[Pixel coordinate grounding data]
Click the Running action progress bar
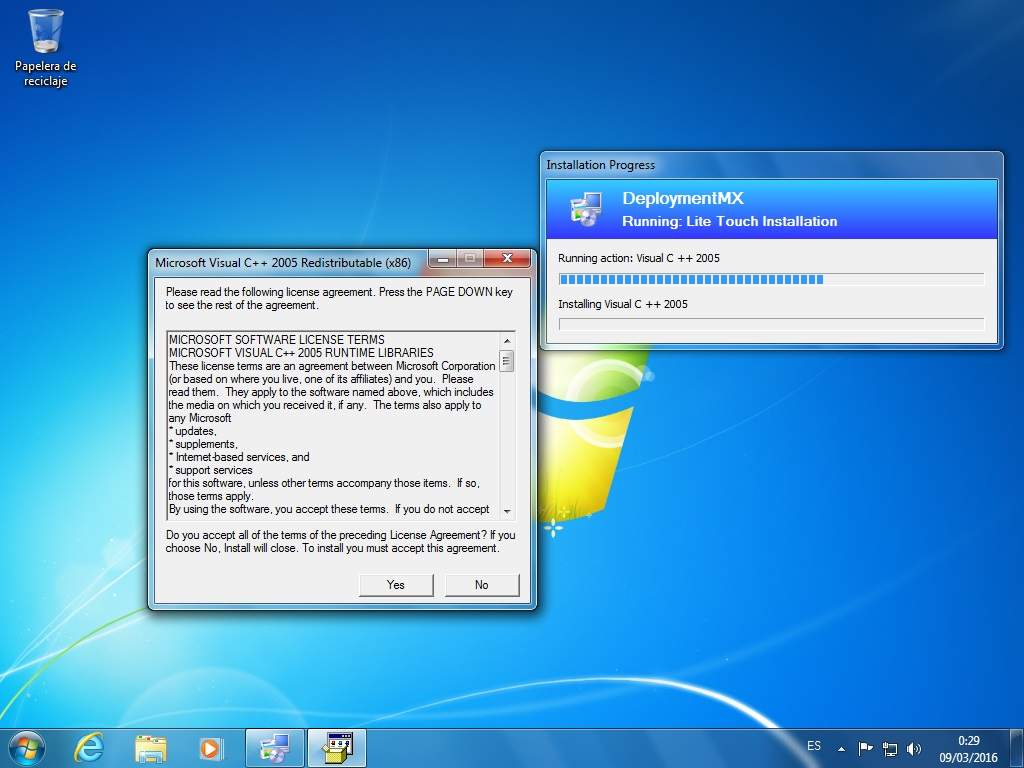Viewport: 1024px width, 768px height. pyautogui.click(x=771, y=279)
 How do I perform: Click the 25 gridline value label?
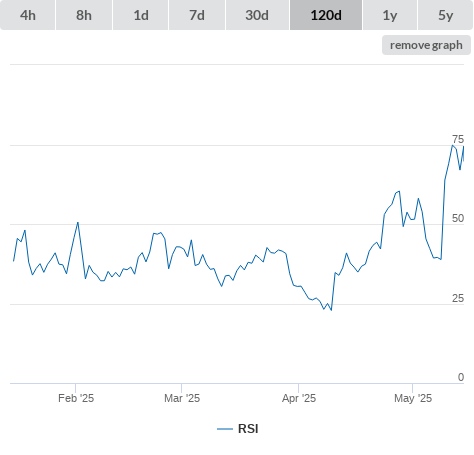click(x=458, y=298)
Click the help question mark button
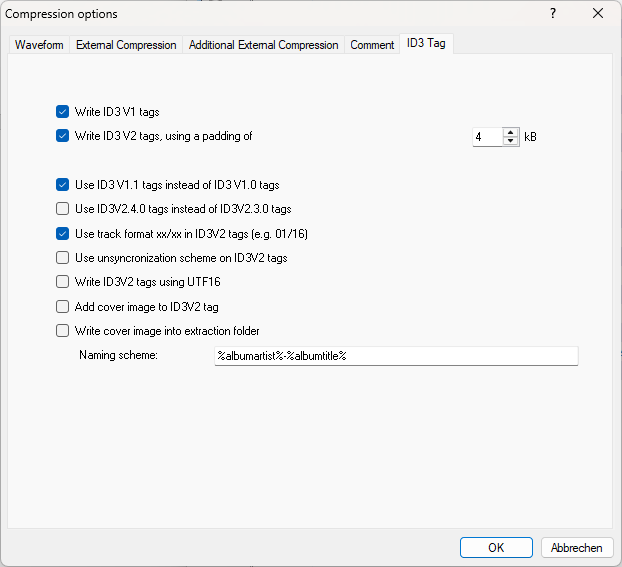 [x=553, y=14]
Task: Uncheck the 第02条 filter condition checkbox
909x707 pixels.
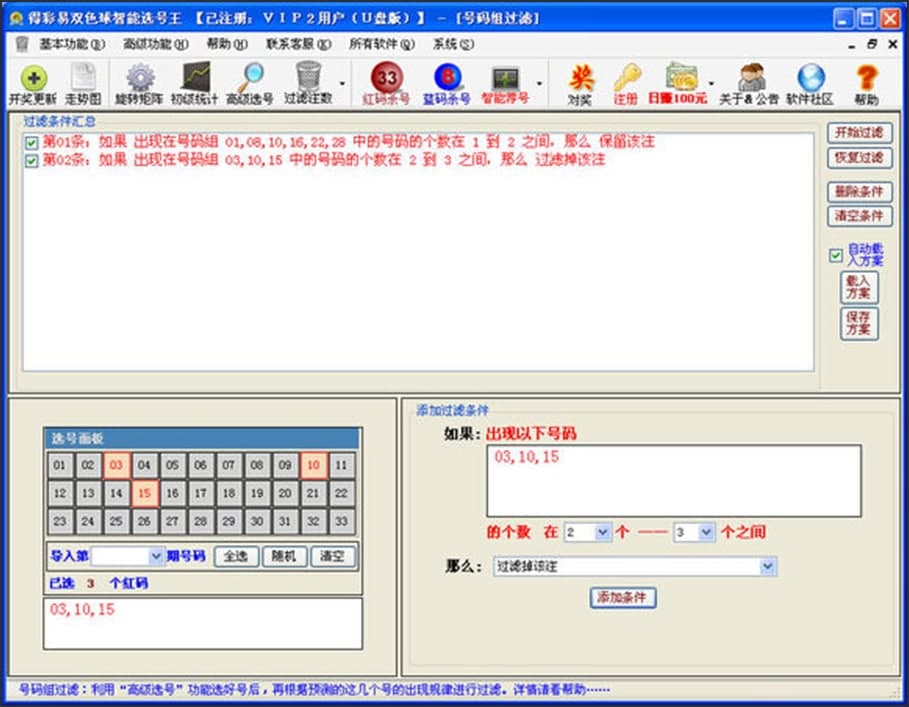Action: 32,161
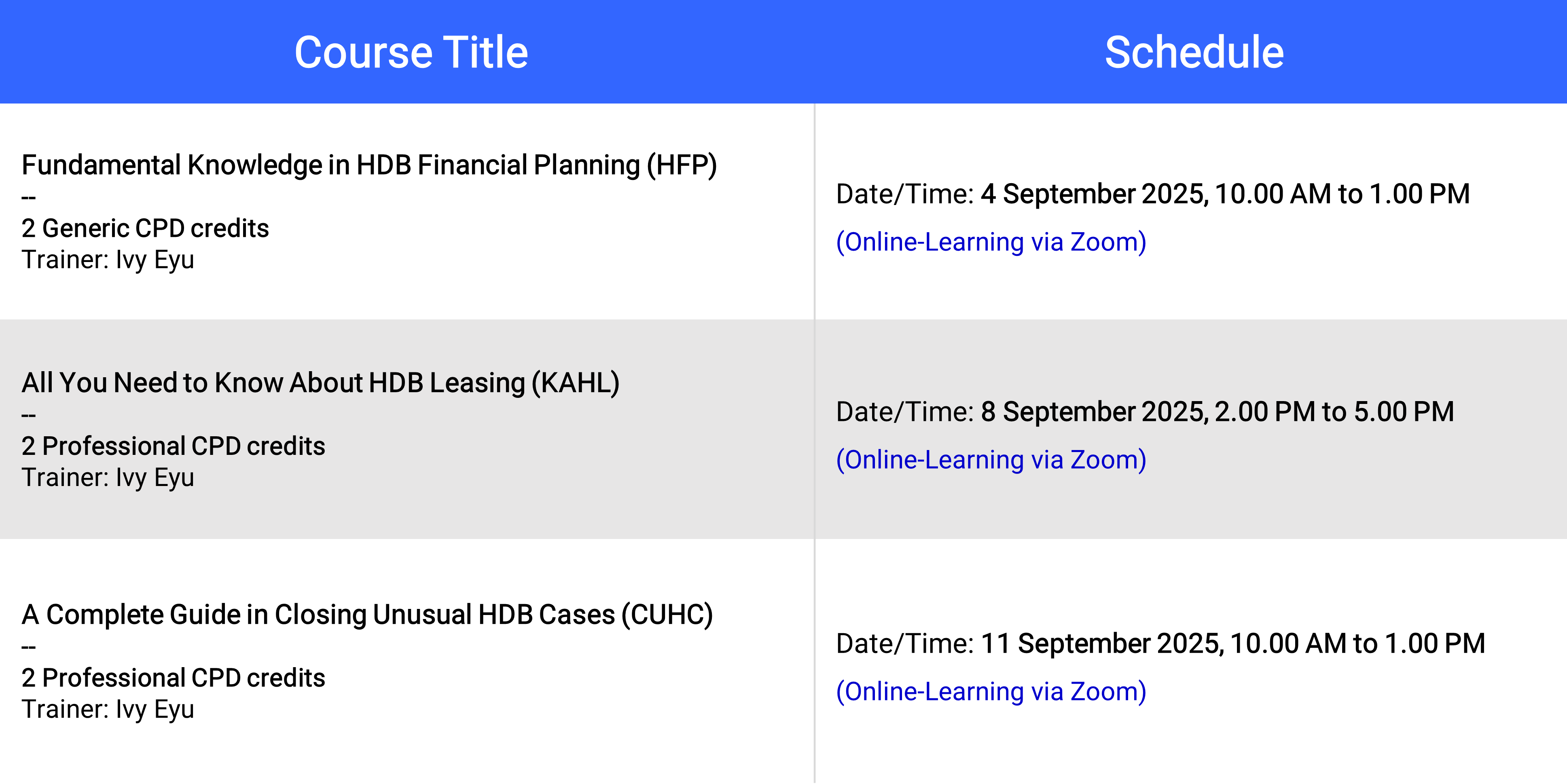The width and height of the screenshot is (1567, 784).
Task: Click the Date/Time label in HFP row
Action: 905,194
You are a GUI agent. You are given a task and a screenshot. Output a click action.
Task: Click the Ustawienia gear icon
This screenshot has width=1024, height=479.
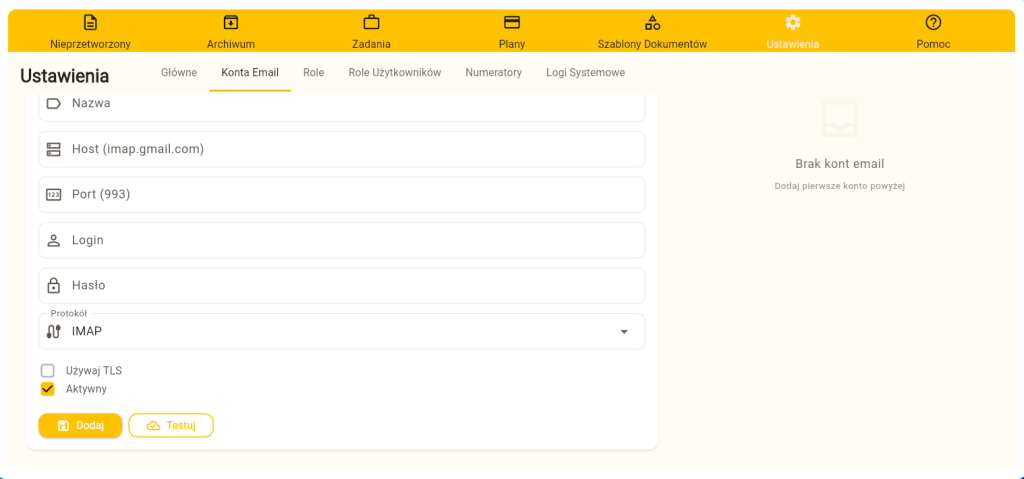click(x=792, y=22)
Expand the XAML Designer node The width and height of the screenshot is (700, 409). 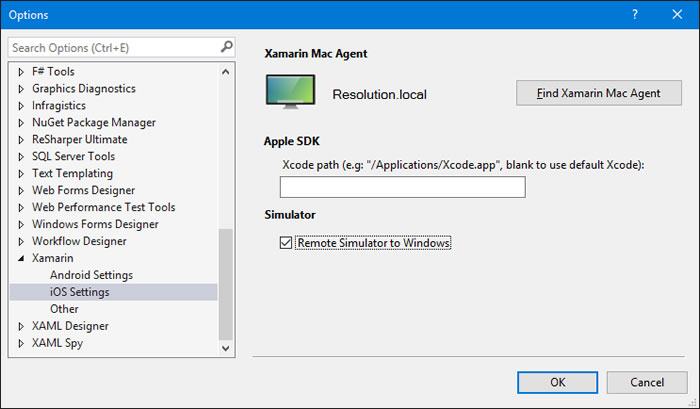(x=21, y=326)
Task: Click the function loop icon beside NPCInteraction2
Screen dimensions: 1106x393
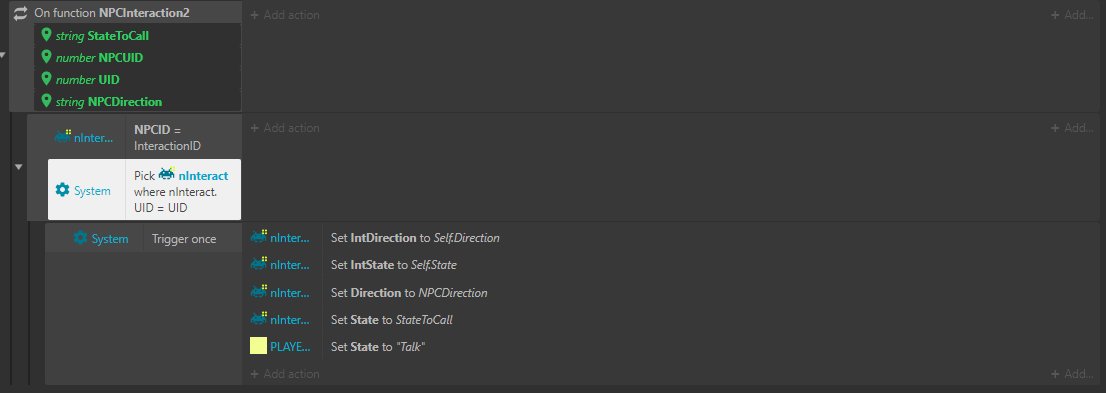Action: 20,13
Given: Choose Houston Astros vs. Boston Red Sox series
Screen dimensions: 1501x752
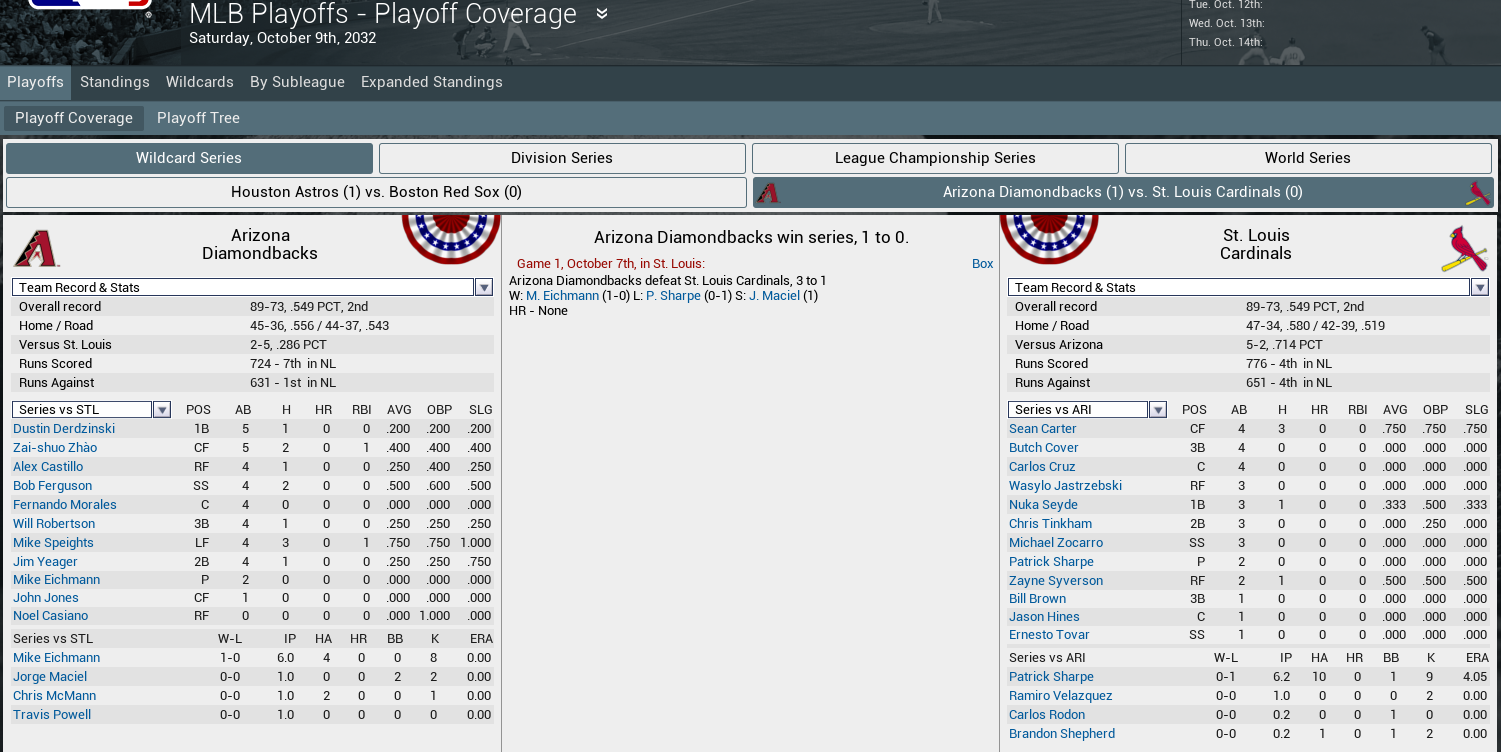Looking at the screenshot, I should coord(376,192).
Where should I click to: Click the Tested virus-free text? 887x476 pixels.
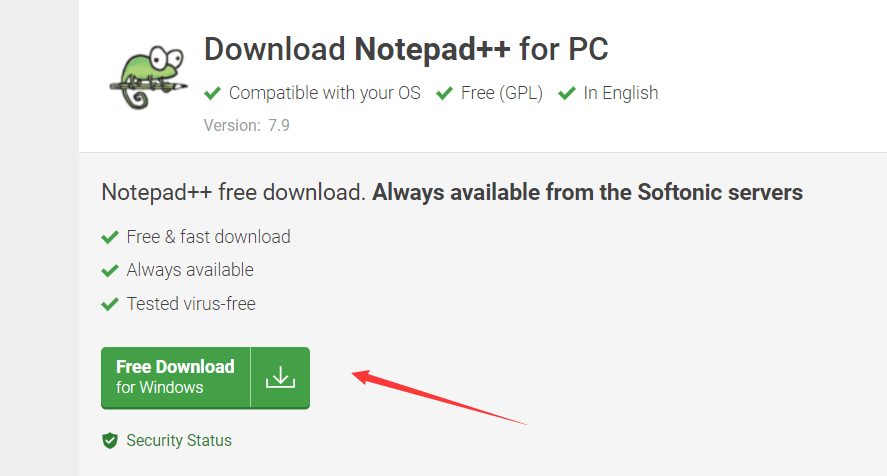pos(191,304)
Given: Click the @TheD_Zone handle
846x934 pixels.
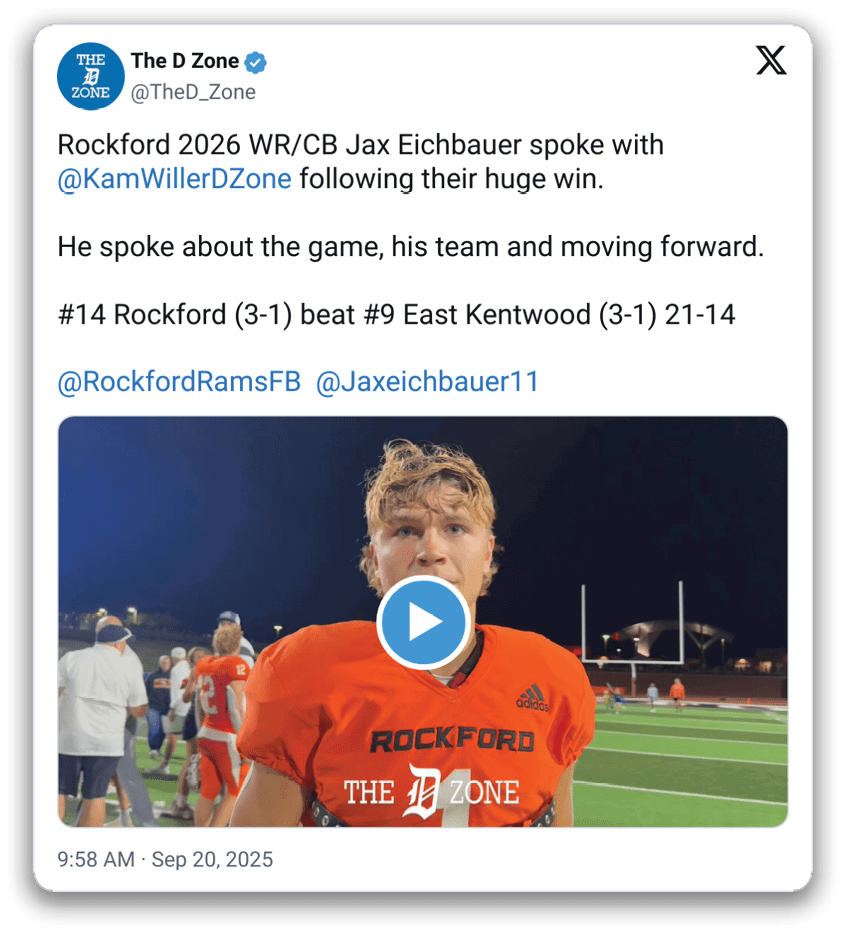Looking at the screenshot, I should pos(193,92).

Assigned task
From the first line of the records through the line with "Task: Uncheck the", reproduce each line exactly and leave the pictures out.

Response area
Click the Running action progress bar
Viewport: 1024px width, 768px height. pyautogui.click(x=771, y=279)
 How do I perform: Click the 25 gridline value label?
click(x=458, y=298)
Click the help question mark button
 [x=553, y=14]
Task: Uncheck the 第02条 filter condition checkbox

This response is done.